Hakoula: Fille ainée de M’polo et de Bidounga, elle est admirée  dans le village par sa grande beauté et ses atouts ménagers surtout culinaires. Elle se rendit coupable d’adultère et s’enfuit dans la forêt.

Bidounga: Chef traditionnel de Kadi-kadi, grand dignitaire de M’pou.  C’est le père de Hakoula, Il est le vainqueur de la guerre qui opposa entre son clan et celui de son beau père .

Mi N’tsembo: Il est le beau-père de Bidounga. Hakoula lui était destinée, mais il accorda cette dernière à son neveu. Il décéda, chagriné par les conséquences désastreuses et déshonorantes de la guerre qui a eu lieu entre son clan et celui de son beau fils.

Bitouala: Neveux de  Mi N’tsembo, il est le mari de Hakoula. Il succéda par la suite à son oncle.

M’polo : Mère de Hakoula, et fille de Mi N’tsembo. Elle a donné fièrement sa fille en mariage à son cousin.

Ma Mazono : Il est le fruit de l’amour de Hakoula et de Bitouala. Il fut élevé par sa mère seule dans la brousse. Farouche à cette catégorisation de la société dont ses amis étaient victimes,  il créa une cité où tous les hommes sont égaux. Il est le héros de la deuxième partie du roman.  Il est aussi celui par qui les deux clans se sont réconciliés.

STRUCTURE

Le roman est structuré en deux parties. La première est intitulée : « la rançon d’une alliance » Elle nous renseigne sur l’illustre mariage de Hakoula et son entrée triomphale à Kadi-Kadi ainsi que sa trahison. La seconde partie, quant à elle, intitulée « le rachat ou le pardon d’une erreur », retrace l’histoire de la fugue de Hakoula, la naissance de Ma Mazono, la création de la nouvelle cité et la réconciliation des parents de Ma Mazono ainsi que des deux clans divisés autrefois par une guerre causée par l’infidélité de Hakoula.

THEMES DEVELOPPES

L’amour : Cette thématique a été abordée dans plusieurs sens à travers ce roman. Ce sentiment est si puissant qu’il inonde le cœur de Bitouala; ce qui fait que malgré tout ce qu’on lui rapportait sur l’infidélité de sa femme, son amour pour Hakoula n’a jamais pris un coup. La rendre heureuse était au contraire sa préoccupation. L’amour rend aveugle à ce qu’il parait ! Mieux, malgré tout le mal que l’attitude de Hakoula a causé, malgré qu’il soit devenu chef par la suite, il n’a pas pu se remarier à une autre personne car son cœur ne battait que pour l’infidèle. Il en est de même  pour Hakoula qui s’est toujours permis d’espérer une réunion avec Bitouala. A leur rencontre dix huit ans après, Bitouala ne s’est pas fait prié pour pardonner Hakoula. Voyons donc comment l’amour pardonne  même le pire!

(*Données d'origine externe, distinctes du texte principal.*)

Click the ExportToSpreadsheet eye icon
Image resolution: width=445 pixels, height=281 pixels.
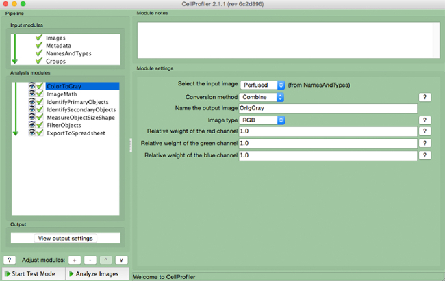pos(31,133)
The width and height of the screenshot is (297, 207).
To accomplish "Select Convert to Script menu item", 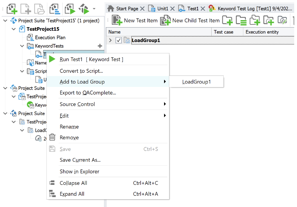I will tap(81, 71).
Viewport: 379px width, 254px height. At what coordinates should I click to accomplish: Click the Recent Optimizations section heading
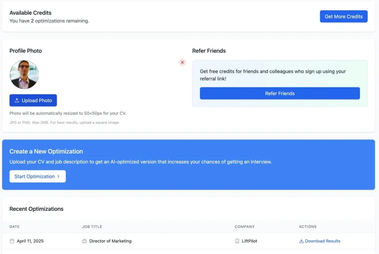click(x=36, y=209)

L’infidélité :« le crime de Bizenga est pire que les méfaits du soucier » (p46). L’infidélité de la femme fait partie des plus grands totems de la société africaine. Cela est d’autant plus normal quand on voit l’importance qu’on accorde au mariage en Afrique. C’est un événement sur lequel on fait beaucoup d’investissement. Beaucoup de soins et assez d’honneurs se donnent rendez-vous à cette occasion. Ces moments font ressortir la valeur que l’on accorde à la femme. L’infidélité qui s’ensuivra alors est une faute gravissime et déshonorante. A travers le roman, on constate qu’elle a causé de nombreux dégâts. Si le mariage de Hakoula et de Bitouala a renoué les liens existants entre les deux clans, l’infidélité de Hakoula les a divisés avec plusieurs autres conséquences désolantes.

Le mariage précoce : « ce fut là la réponse de M’Polo, qui de par son éducation, admettait et encourageait, et défendait même le mariage précoce de la jeune fille » Hakoula fut victime d’un mariage précoce. C’est seulement à l’âge de onze ans que ses parents l’envoyèrent en mariage. Aussi vertueuse et enviée qu’elle était pendant son enfance, elle est devenue la risée de toute la contré. Elle avait fais fi de l’éducation reçue, et s’est laissée emporter par ses désirs. Cela s’explique, parce que immature qu’elle était, elle ne mesurait pas l’importance du pacte qu’elle venait de signer avec Bitouala. Hakoula n’était pas mûre psychologiquement pour supporter le poids qui venait d’être posé sur sa tête.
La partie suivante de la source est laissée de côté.